随着科技的发展，不同的高新技术被应用于显微镜上。双光子荧光显微镜是结合了激光扫描共聚焦显微镜和双光子激发技术的一种新技术。今天来跟随小编一起，看看双光子荧光显微镜的特点解析。

　　双光子激发的基本原理是：在高光子密度的情况下，荧光分子可以同时吸收 2 个长波长的光子，在经过一个很短的所谓激发态寿命的时间后，发射出一个波长较短的光子;其效果和使用一个波长为长波长一半的光子去激发荧光分子是相同的。双光子激发需要很高的光子密度，为了不损伤细胞，双光子显微镜使用高能量锁模脉冲激光器。这种激光器发出的激光具有很高的峰值能量和很低的平均能量，其脉冲宽度只有 100 飞秒，而其周期可以达到 80 至 100 兆赫。在使用高数值孔径的物镜将脉冲激光的光子聚焦时，物镜的焦点处的光子密度是高的，双光子激发只发生在物镜的焦点上，所以双光子显微镜不需要共聚焦针孔，提高了荧光检测效率。为形态学、分子细胞生物学、神经科学、和药理学等研究领域中重要的研究手段。

　　双光子荧光显微镜的特点解析：

　　1)增加了染料的选择性：共聚焦系统的激光器(Ar, Ar/Kr, HeNe)的激发光范围在 488nm - 647nm

　　这就意味着想用紫外激发荧光染料的实验进行，例如使用 DAPI , Hoescht

　　而双光子的激发波长是单光子的两倍，所以紫外激发的染料能被近红外光激发。

　　2)减少光漂白：因为光漂白减少的减少使得用 CFP/YFP 做荧光共振能量转移( FRET )的实验的成功率提高。

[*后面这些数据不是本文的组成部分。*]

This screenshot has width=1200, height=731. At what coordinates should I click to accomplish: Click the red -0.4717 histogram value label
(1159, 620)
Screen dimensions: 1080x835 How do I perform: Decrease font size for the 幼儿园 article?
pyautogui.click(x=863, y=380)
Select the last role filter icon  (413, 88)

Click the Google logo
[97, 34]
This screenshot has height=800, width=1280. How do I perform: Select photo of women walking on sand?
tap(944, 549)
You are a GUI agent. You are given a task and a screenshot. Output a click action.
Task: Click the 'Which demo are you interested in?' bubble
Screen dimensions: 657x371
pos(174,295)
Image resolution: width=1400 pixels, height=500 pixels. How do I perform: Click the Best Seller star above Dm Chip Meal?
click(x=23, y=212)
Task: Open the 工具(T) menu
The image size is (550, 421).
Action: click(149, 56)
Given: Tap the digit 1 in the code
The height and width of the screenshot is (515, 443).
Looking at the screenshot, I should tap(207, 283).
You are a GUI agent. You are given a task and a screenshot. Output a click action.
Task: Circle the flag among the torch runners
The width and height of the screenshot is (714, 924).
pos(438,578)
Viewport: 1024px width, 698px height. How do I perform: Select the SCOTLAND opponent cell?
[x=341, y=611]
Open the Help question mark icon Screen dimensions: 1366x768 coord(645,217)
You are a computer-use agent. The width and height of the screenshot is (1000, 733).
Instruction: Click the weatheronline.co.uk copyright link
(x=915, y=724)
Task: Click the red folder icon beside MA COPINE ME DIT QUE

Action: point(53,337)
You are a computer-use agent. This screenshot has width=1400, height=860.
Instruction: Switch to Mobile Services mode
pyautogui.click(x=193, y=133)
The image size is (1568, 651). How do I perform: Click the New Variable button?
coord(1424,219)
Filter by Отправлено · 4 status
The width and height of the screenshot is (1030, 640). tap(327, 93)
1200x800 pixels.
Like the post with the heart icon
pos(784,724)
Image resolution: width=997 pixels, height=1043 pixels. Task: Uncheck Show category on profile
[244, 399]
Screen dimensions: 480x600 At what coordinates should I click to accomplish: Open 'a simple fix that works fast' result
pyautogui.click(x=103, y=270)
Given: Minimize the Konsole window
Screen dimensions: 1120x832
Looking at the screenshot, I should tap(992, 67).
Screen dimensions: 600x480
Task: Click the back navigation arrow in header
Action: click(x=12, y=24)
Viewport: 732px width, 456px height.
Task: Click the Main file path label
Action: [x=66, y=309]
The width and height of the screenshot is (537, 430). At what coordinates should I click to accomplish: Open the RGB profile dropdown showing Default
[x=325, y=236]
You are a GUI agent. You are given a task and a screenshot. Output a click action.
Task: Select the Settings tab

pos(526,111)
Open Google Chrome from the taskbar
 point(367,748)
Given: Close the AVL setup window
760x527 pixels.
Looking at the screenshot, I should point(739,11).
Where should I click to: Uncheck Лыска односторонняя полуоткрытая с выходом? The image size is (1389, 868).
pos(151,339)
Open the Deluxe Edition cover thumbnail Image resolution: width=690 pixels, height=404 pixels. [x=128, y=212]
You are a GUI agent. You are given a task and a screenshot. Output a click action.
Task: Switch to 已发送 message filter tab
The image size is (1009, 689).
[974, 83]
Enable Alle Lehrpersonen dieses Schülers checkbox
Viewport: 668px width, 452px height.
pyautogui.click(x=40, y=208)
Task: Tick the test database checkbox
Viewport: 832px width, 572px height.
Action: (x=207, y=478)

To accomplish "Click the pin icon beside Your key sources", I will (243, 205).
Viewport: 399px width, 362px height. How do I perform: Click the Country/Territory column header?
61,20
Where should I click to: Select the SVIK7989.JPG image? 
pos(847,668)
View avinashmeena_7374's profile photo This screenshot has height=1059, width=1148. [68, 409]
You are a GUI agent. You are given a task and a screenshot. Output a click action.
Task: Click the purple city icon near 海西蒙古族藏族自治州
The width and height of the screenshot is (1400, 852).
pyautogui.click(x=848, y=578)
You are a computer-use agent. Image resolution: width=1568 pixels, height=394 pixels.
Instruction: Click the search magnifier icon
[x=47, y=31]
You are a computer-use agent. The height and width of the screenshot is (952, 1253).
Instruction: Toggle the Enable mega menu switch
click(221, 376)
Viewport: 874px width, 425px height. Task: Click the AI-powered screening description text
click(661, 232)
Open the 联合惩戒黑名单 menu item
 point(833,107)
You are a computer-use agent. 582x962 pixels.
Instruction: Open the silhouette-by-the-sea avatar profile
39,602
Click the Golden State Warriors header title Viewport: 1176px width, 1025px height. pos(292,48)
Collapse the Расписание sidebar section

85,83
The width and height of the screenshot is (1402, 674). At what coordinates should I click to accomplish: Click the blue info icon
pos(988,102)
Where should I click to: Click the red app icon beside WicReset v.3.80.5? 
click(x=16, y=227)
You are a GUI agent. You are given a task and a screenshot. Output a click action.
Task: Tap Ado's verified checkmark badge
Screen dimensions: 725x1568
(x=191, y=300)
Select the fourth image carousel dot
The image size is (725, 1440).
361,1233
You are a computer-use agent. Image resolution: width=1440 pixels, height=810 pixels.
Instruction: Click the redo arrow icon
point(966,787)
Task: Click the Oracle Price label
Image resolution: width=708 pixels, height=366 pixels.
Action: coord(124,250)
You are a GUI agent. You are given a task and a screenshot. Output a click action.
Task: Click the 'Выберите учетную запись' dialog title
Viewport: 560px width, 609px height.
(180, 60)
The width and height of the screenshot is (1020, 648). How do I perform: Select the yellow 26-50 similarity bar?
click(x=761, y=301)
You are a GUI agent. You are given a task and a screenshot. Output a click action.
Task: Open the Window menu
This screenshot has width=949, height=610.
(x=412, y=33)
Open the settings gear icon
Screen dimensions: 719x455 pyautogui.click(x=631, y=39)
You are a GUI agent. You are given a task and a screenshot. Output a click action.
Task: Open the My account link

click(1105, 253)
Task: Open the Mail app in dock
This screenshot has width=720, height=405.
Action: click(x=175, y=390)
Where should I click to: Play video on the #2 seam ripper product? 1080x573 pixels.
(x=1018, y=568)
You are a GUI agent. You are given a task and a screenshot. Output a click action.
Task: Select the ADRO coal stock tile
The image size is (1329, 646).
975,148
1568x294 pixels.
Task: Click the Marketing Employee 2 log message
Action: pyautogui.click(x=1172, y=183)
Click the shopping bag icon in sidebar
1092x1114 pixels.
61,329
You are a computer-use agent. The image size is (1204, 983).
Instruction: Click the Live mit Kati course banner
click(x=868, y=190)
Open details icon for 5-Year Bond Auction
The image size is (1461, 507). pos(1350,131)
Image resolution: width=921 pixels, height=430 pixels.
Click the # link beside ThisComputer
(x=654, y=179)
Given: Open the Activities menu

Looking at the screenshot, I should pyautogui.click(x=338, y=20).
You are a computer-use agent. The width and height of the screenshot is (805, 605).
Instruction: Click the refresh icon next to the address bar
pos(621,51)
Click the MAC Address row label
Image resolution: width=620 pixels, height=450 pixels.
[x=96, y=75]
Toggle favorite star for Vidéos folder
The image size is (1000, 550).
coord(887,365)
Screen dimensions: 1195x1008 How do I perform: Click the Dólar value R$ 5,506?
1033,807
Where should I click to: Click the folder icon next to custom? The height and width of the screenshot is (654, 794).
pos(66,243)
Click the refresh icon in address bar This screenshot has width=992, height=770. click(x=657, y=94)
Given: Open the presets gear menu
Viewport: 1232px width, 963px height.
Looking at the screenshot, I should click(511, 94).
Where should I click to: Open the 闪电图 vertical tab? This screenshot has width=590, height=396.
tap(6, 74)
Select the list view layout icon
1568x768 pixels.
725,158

　　3)无需特殊的物镜：从硬件的角度出发，用近红外光的波长激发紫外激发染料不需要特殊的紫外光学组件。

　　4)提高信噪比：激发光波长和发射光波长具有很大的差别，提高了信噪比。

　　5)漂白局限于焦点处：因为荧光激发只发生在物镜的焦点上，所以就不需要共聚焦针孔了。这样提高了光的检测，而且光漂白只发生在焦点上。

　　6)更容易穿透标本：红外波长的光不易被细胞散射，能穿透更深的标本。